The Natural Dog Food Company is a producer of 100% natural holistic complete dog foods.

The Natural Dog Food Company sometimes referred to as "Natural Dog Food" or simply "Natural Dog", is a family-owned company based in the village of Heckington in the English county of Lincolnshire. The company was established in 2007 with the aim of producing an alternative to natural, home-prepared diets including the BARF diet.

Products 
Since the original all-in-one complete dry food was created in 2007, The Natural Dog Food Company has continued to develop its range of dry foods to include three types for adult dogs, two puppy foods, and a senior/light diet. In 2010, several new complete food varieties were trialed including a large bite variety and an active formula. The company also produces its own range of 'Hearties' dog treats.  The company has recently expanded its product line to include natural cat foods.  They offer canned wet food for cats along with dry cat food which both feature 100% human-grade meats.

Ingredients 
The Natural Dog Food Company puts its emphasis on 100% natural ingredients.

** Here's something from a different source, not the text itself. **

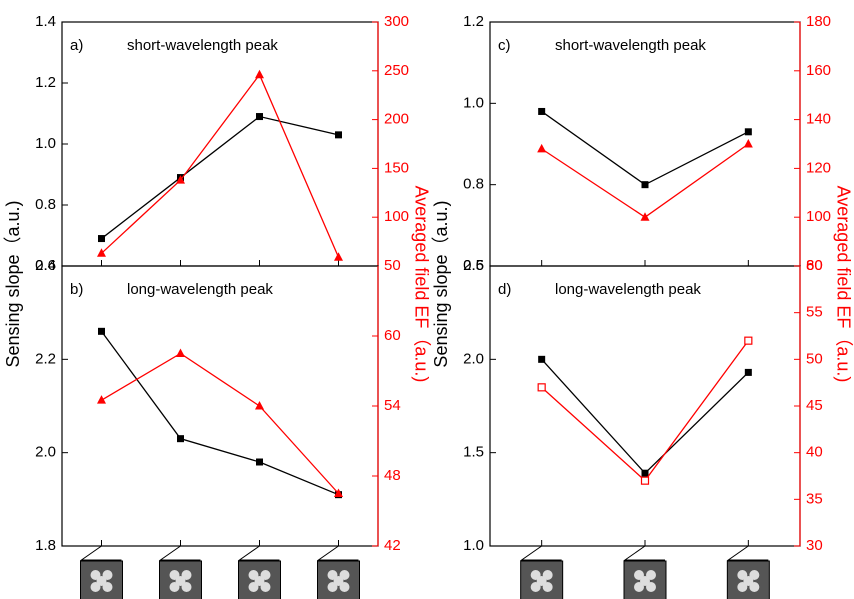 Image resolution: width=854 pixels, height=599 pixels. Describe the element at coordinates (396, 120) in the screenshot. I see `y2-tick-label: 200` at that location.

The company's primary USP is the inclusion of only natural vitamins through the use of a herbal premix. Natural vitamins are widely believed to be nutritionally superior to their synthetic counterparts which are extensively used in conventional pet foods.
 
Other ingredients include British chicken, lamb, turkey and salmon, whole brown rice, whole barley, whole oats, various vegetables, whole linseed, sugar beet, brewer's yeast and seaweed. The company does not use animal by-products or ingredients like corn, wheat, soy or dairy products which have been linked to food allergies and intolerances in dogs.

Grain Free range was added in 2019.

Name Changes 
In 2011, the brand name "All in One" was scheduled to be dropped in favor of the "Natural Dog Food Company" brand. At the same time "Hearties" treats will be renamed "Natural Dog Food Company Treats".